My sabbatical is a “staybattical.” With 3 school-aged kids and a husband who wasn’t keen on the idea of relocating for a year, a sabbatical in some exotic foreign place was out of the question. But just because I am not going anywhere, doesn’t mean I can’t do something different, interesting, exciting, mentally liberating, intellectually restorative, relaxing, and totally awesome. I am spending my sabbatical as a fellow at the STUDIO for Creative Inquiry in the Carnegie Mellon School of Art.

The first question everyone has been asking me when they hear this is, “What will you do there?” And the answer is, of course, “Art.” I have some ideas and a little bit of a plan — I had to write something on my sabbatical request form — but actually I don’t have too much of a plan. And that’s sort of the point. I want to do some quilting, I want to play with some e-textiles, I want to do a project related to privacy (that was the part I promised on my sabbatical request form), and beyond that, we’ll see…. I am just really excited to have the opportunity to spend a year being an artist and trying new things with no particular plan (while still getting paid).

A bird’s eye view of the STUDIO. On the right you can see my workspace with sewing machine.

According to the STUDIO website, “The Frank-Ratchye STUDIO for Creative Inquiry at Carnegie Mellon University is a laboratory for atypical, anti-disciplinary, and inter-institutional research at the intersections of arts, science, technology and culture.” So that seems to allow for pretty much anything.
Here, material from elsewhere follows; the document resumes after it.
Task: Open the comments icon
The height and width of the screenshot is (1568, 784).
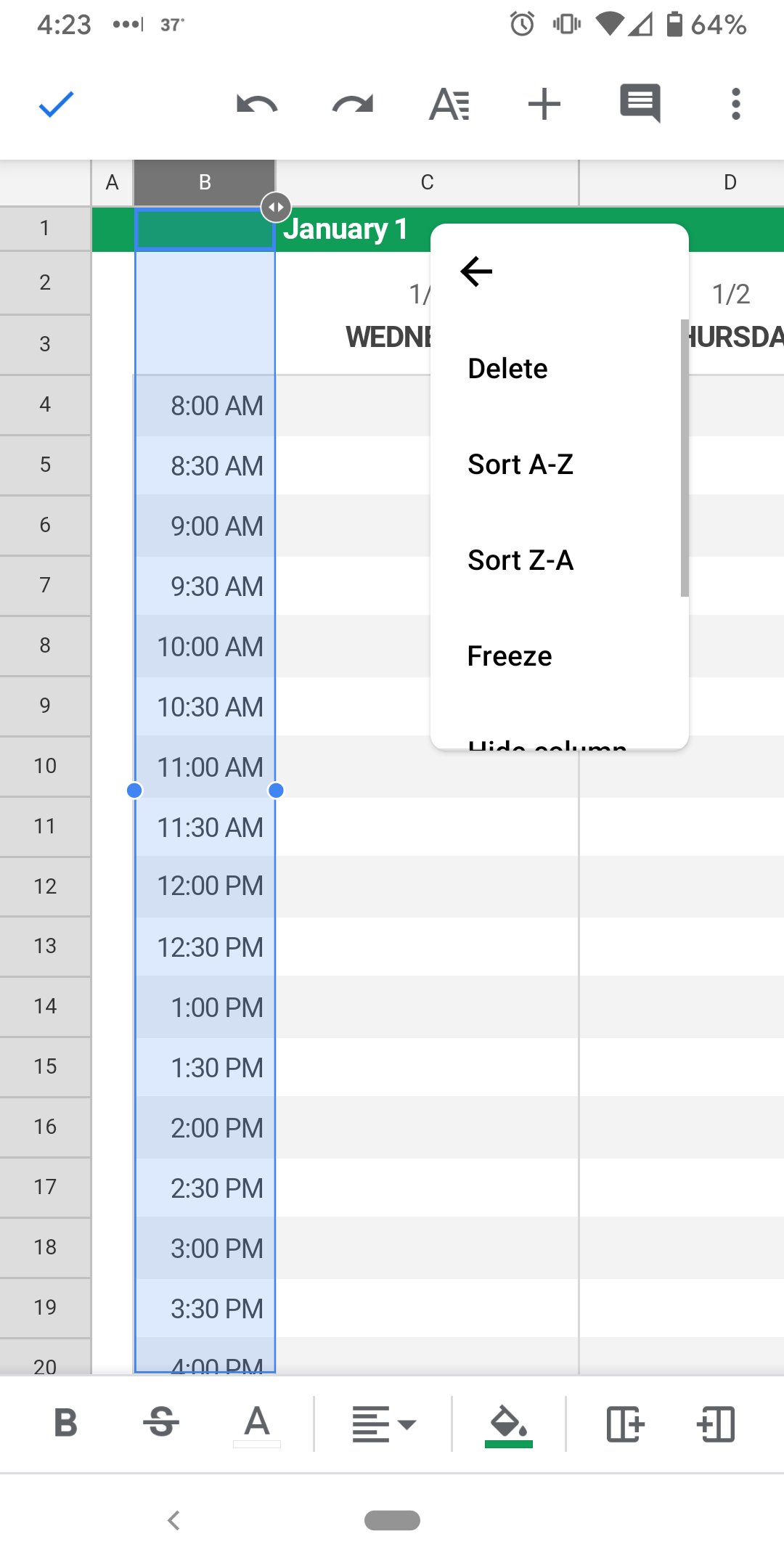Action: pos(640,103)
Art has always been an interest of mine. When I was an undergraduate engineering student I minored in fine arts. I remember fondly the hours spent in the art school, and how different the environment was from the engineering school. I loved my art classes, both for the art, and for the perspective it gave me on engineering. I’m hoping that 20 years later, the experience will be just as enriching.

The STUDIO is a huge two-story high rectangular room with a recycled rubber floor and lots of tables and large Macintosh monitors. There is a construction project going on right now to make the entrance handicapped accessible so its also kind of a mess. I’ve been given 4 tables with which to carve out my workspace. I put two of the tables up on bed risers to make a tall table for ironing and cutting. I have an ironing blanket, a cutting mat, and a design board made from old conference posters covered in black fleece (the STUDIO is definitely a reuse/recycle sort of place). I have an old Pfaff sewing machine borrowed from the Drama School’s costume shop. I also have a cabinet to store my supplies and a wonderful window seat.

So, after a few weeks of spending 1-2 days per week in the studio, I have succeeded in setting up my space, locating and borrowing a sewing machine, touring the costume shop (when I picked up the sewing machine), and piecing a 2 ft x 2 ft wall quilt. I have also acquired an Arduino and several programming books. Since I am, after all, a computer science professor, I think the other folks in the STUDIO are expecting that I will write lots of code. However, for the time being, I seem to be the only one in the studio who is not writing code. There will be plenty of time for writing code. But for now I need to make something I can touch. The need to make tangible things was actually what got me started quilting in graduate school almost 20 years ago, and it is, perhaps, that need that has inspired me to keep at it.